2.2. Preparation and Characterization of Ylides 35–38

The four new ylides chosen for study have structures 35–38 (Scheme 5). Compounds 35 and 36 are obviously isomeric with ylides 17 and 18, which were well-behaved upon pyrolysis and gave the ring-fused carbazoles [12], but whose dibenzyl analogues 24 and 25 showed more varied and unpredictable behaviour [13]. The 2-methylcinnamoyl ylide 37 is similarly the analogue of dibenzyl ylide 23, and both it and its thiophene analogue 38 are of additional interest, since we previously observed cyclization involving the methyl group to give vinylnaphthalenes and further cyclized products when ylides analogous to 37 and 38 but only lacking the benzylmethylamino group were subjected to FVP [16,17]. As we described previously, it was advantageous to prepare the ylides using N-acylbenzotriazoles as the acylating agents [18] rather than acid chlorides, and the four required benzotriazole derivatives 31–34 (see Supplementary Material S1–S7) were prepared by treatment of the appropriate carboxylic acids with thionyl chloride (1 equiv.) and benzotriazole (4 equiv.).

The four ylides were prepared as shown in Scheme 5 by treatment of phosphonium salt 39 [12] with butyllithium to generate the ylide 40, followed by addition of the appropriate N-acylbenzotriazole, and were obtained as stable crystalline solids with high melting points. The signals due to the P-phenyl groups in the ¹H NMR spectra were very broad, presumably due to similar steric hindrance and restricted rotation to that revealed by the X-ray structure of 14. The situation was significantly improved by running the spectra at 55 °C, as illustrated in the case of 36 (see Supplementary Material), and the ¹³C NMR spectra for all four new ylides were run at this temperature. The value of the two-bond coupling between C=O and P was 5–7 Hz in each case, indicating a good prospect for successful thermal extrusion of Ph₃PO [14].

> **Source data**
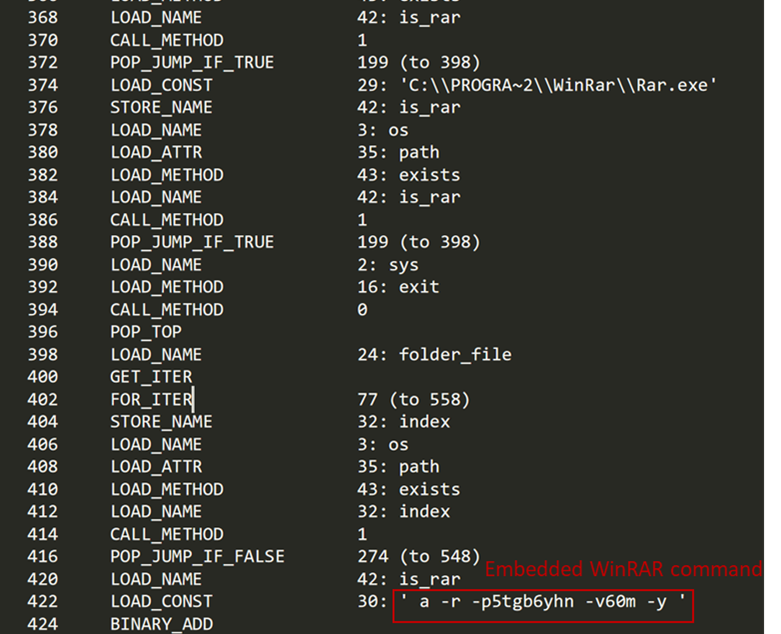Place cursor on the FOR_ITER opcode

tap(151, 400)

> **Actions to take**
(1) Answer these questions from the text on preparing ylides 35–38:
(a) Which reagents, in what amounts, were used with the carboxylic acids to make benzotriazole derivatives 31–34?
(b) At what temperature were the ¹³C NMR spectra of the four new ylides run?
(c) What value was found for the two-bond coupling between C=O and P?
(2) Go on with the text on preparing ylides 35–38, starting after its final sentence.

> **Solved tasks**
(1)
(a) Thionyl chloride (1 equiv.) and benzotriazole (4 equiv.).
(b) 55 °C.
(c) 5–7 Hz.

(2)
2.3. Flash Vacuum Pyrolysis to Give Heterocyclic Products

The first ylide to be pyrolyzed, the 3-furyl compound 35, gave a surprising result. There was complete reaction at a furnace temperature of 700 °C with formation of Ph₃PO and bibenzyl—as expected—but the sole heterocyclic product identified in low yield did not contain a furan ring at all and was identified as the 9-methylphenanthridine 41, by comparison of its ¹H NMR data with literature values. A suggested mechanism for formation of this product (Scheme 6) involves initial extrusion of Ph₃PO and benzyl radical followed by transfer of the reactive site from N to C, by means of a hydrogen atom transfer. Cyclization of the NH-CH₂ onto the triple bond, aromatization, and further cyclization gives an intermediate that could very easily lose a hydrogen atom to form the expected furo[3,2-k]phenanthridine. However, this is apparently not favorable, and instead, ring-opening of the dihydrofuran ring, followed by rearrangement and loss of carbon monoxide leads to the observed stable methylphenanthridine product.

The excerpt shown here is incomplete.